Israël, considéré comme l'unique puissance nucléaire de la région, un statut sur lequel il maintient l'ambiguïté, présente le programme nucléaire iranien comme une menace pour son existence, se référant aux déclarations répétées des dirigeants de la République islamique souhaitant ou prédisant sa disparition.

«Cet accord est la plus grande victoire diplomatique de l'Iran depuis l'avènement de la révolution (islamique), et il en résultera une course aux armements», a déploré le ministre des Affaires étrangères Avigdor Lieberman, précisant que désormais «toutes les options étaient sur la table».

«Choix entre peste et choléra»

Le ministre de l'Économie Naftali Bennett, chef d'un parti d'extrême droite, a adopté un ton encore plus alarmiste, estimant que «l'accord laisse intacte la machine nucléaire iranienne et pourrait permettre à l'Iran de produire une bombe dans une période de six à sept semaines».

Mais le président Shimon Peres, vu comme un modéré, a demandé à juger sur pièces. «Le succès ou l'échec de cet accord sera jugé sur les résultats et non sur les mots», a-t-il affirmé.

Plusieurs ministres et anciens responsables des services de sécurité ont appelé à se rapprocher des États-Unis pour peser sur le prochain accord plutôt que de continuer à se chamailler avec eux.

«C'était un choix entre la peste et le choléra», a résumé le ministre des Finances Yaïr Lapid à la radio militaire, jugeant désormais «nécessaire de s'assurer qu'il s'agit d'une phase intérimaire et que l'accord final sera meilleur».

«Depuis le début, nous aurions dû travailler plus étroitement avec les Américains», a-t-il ajouté, en évoquant «un long chemin pour améliorer les termes d'un futur accord définitif».

La ministre de la Justice Tzipi Livni a également recommandé de «regarder vers l'avenir: Israël doit agir en étroite coopération avec les États-Unis, pour renforcer cette alliance stratégique, et créer un front politique avec d'autres pays, comme les pays arabes, qui considèrent un Iran nucléarisé comme une menace».

M. Nétanyahou avait posé des exigences très strictes à tout arrangement avec l'Iran et ferraillé contre l'administration de Barack Obama, accusée de vouloir trop céder.
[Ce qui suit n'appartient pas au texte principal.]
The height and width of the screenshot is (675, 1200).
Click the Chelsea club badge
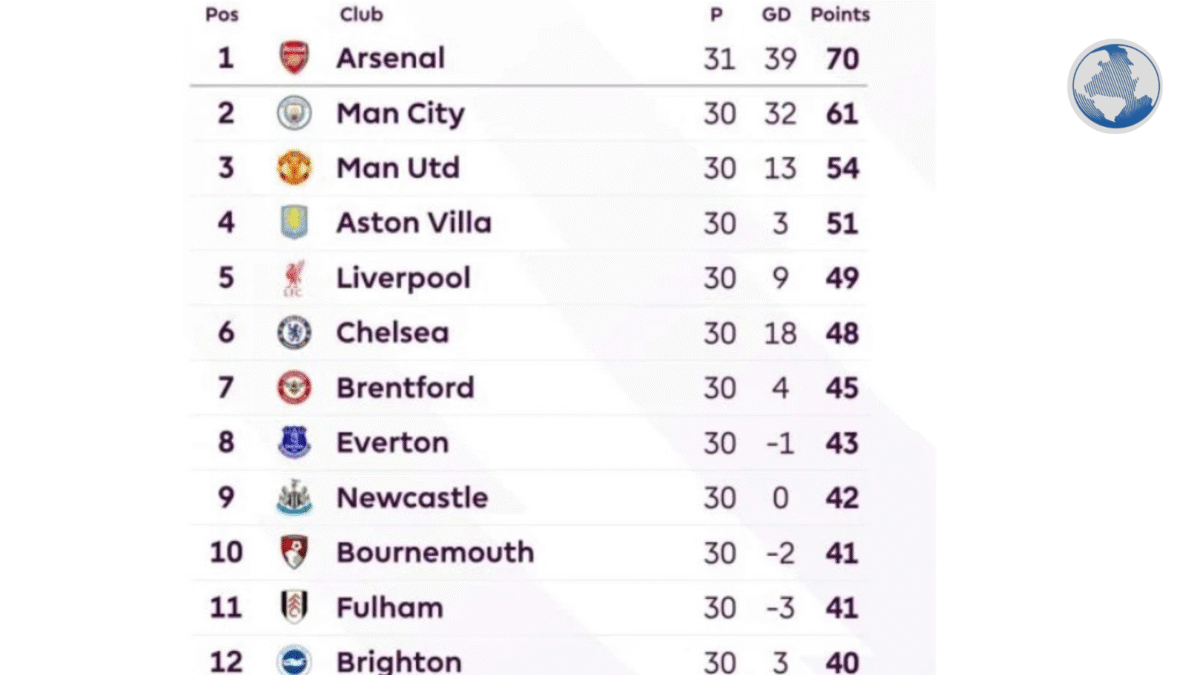[x=294, y=333]
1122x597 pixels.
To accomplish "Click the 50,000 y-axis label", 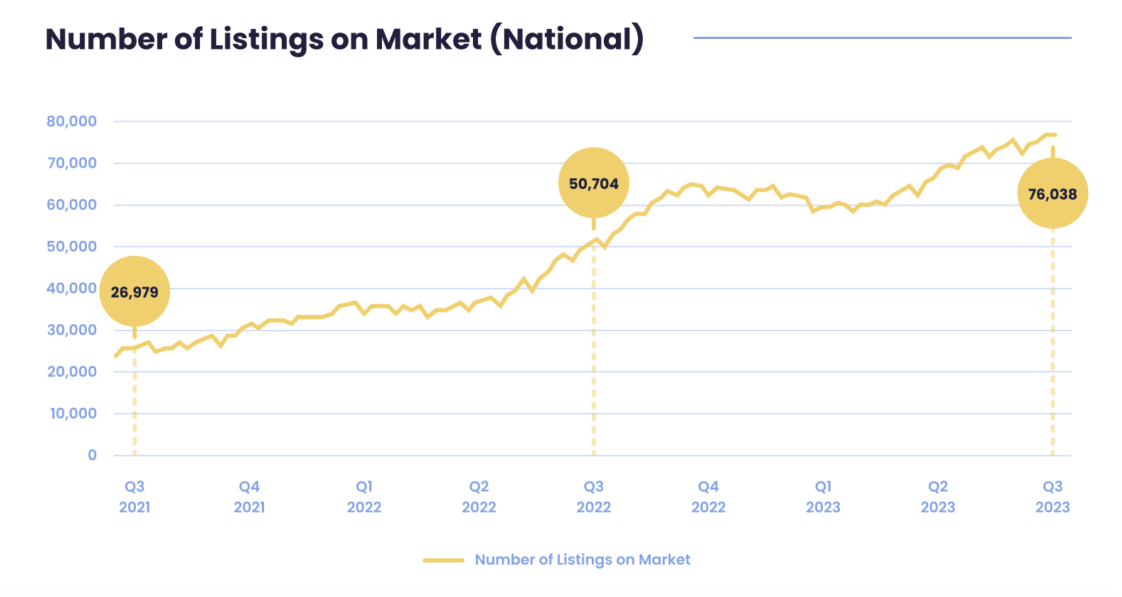I will pyautogui.click(x=71, y=246).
Un ancien patron du Mossad (service de renseignements), Ephraïm Halévy, a souligné qu'il était «naïf de penser que l'on pouvait contraindre l'Iran à démanteler toutes ses centrifugeuses». «De plus, l'accord de Genève prévoit un contrôle sans précédent des installations nucléaires iraniennes», a-t-il relevé.

L'ex-chef du renseignement militaire, le général de réserve Amos Yadlin, a également argué que si aucun accord n'avait été signé, «l'Iran aurait continué à développer son programme nucléaire», prônant lui aussi une «coordination avec les États-Unis».

Les réactions dans la rue étaient pourtant acrimonieuses vis-à-vis des alliés d'Israël: «Ils nous ont abandonnés - les Français, les Britanniques et même les Américains», reprochait ainsi une habitante de Jérusalem.

Pour les Palestiniens, en revanche, l'accord de Genève montre à Israël que «la paix est la seule option au Moyen-Orient».